Starting August, South Africans gained access to tokenized stocks and ETFs via Luno, allowing them to buy fractional shares of more than 60 global equities like Apple, Alphabet, NVIDIA, and the S&P 500 for as little as R20 (about $1.13) . These tokenized stocks aren’t just flashy PDFs; each one is backed 1:1 by a real share held securely in regulated custody through trusted partners like Kraken’s xStocks and Backed Finance. No forex headaches, no waiting for U.S. market hours, just immediate, user-friendly access, in your local currency.
In its first month, more than 10,000 South African users jumped in, drawn by the affordability and freedom of this new, accessible platform. Now, Nigeria is next. In September, Luno quietly rolled out the same feature to Nigerian users, letting them invest in the same tokenized equities for as little as ₦100 ($0.07), all backed by regulated processes and fully compliant with Nigeria’s new Investment and Securities Act (2025).

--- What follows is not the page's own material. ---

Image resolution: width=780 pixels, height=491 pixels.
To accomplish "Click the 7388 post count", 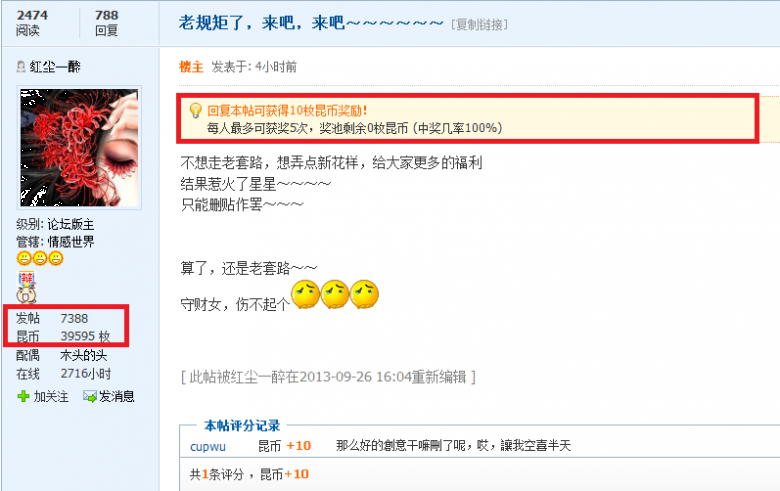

What’s happening here isn’t just fintech innovation; it’s creating real financial inclusion. Traditional barriers like capital controls, currency conversion costs, investment minimums, and confusing market hours are suddenly obsolete. If you live in Africa and have a smartphone and a few rand or naira, you can now own parts of the world’s biggest companies.

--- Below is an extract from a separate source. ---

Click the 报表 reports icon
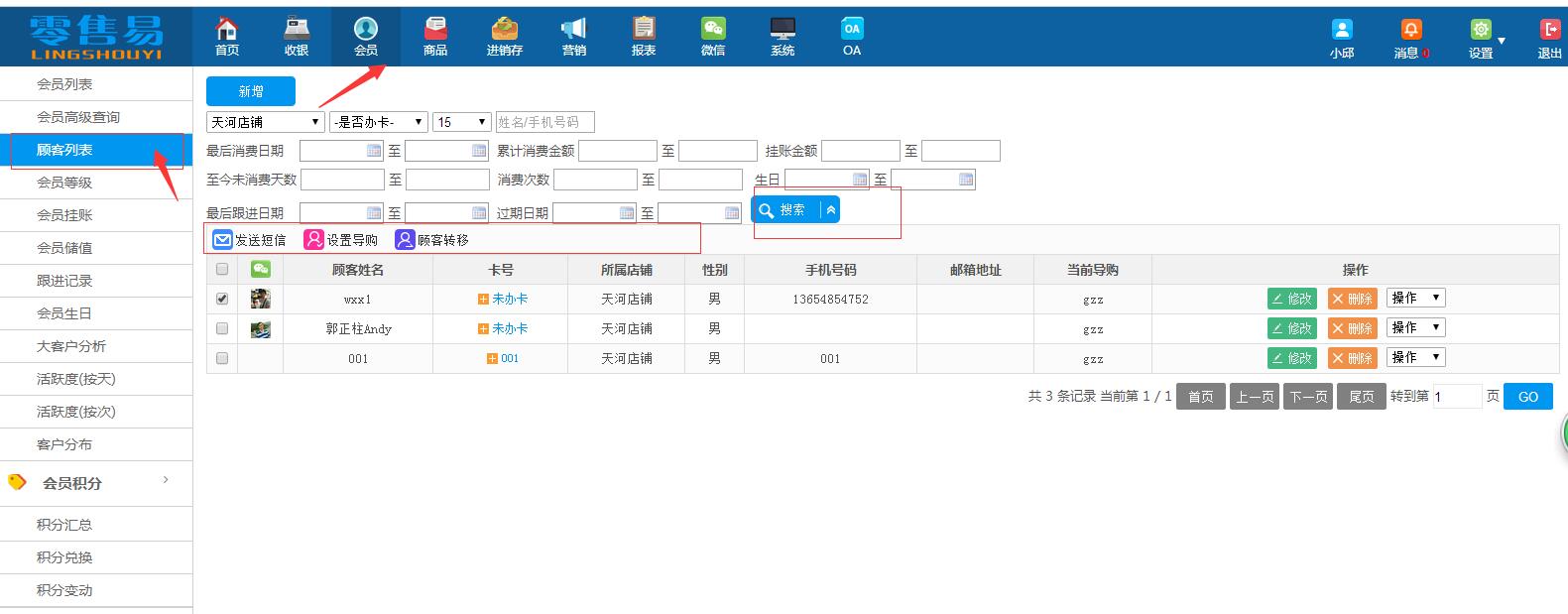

For me, this move is bold and overdue. For so long, savvy investors have had to navigate complex, expensive paths to hold global assets. That stack of excuses, limited access, high minimums, then-wall-of-regulation has just been knocked down. What Luno is doing is leveling the playing field.
However, access isn’t everything. We have to be clear-eyed. Tokenization is powered by blockchain and trusted partners, but that leans on the integrity of all parties involved. If one player fails, users could remain locked out of their holdings though Luno does allow self-custody, reducing some of that risk . We also need regulators to keep up, not by slowing innovation, but by protecting users in this fast-emerging space.
In the grand scheme, Luno’s move is a signal: African fintech isn’t playing catch-up, it’s leapfrogging. It’s not about rolling out digital banking; it’s about reimagining what’s possible for people who were never meant to access global financial tools. If by the end of the year, everyday Nigerians and South Africans can seamlessly invest in global indices alongside their peers in New York or London, then yes, this is more than inclusion.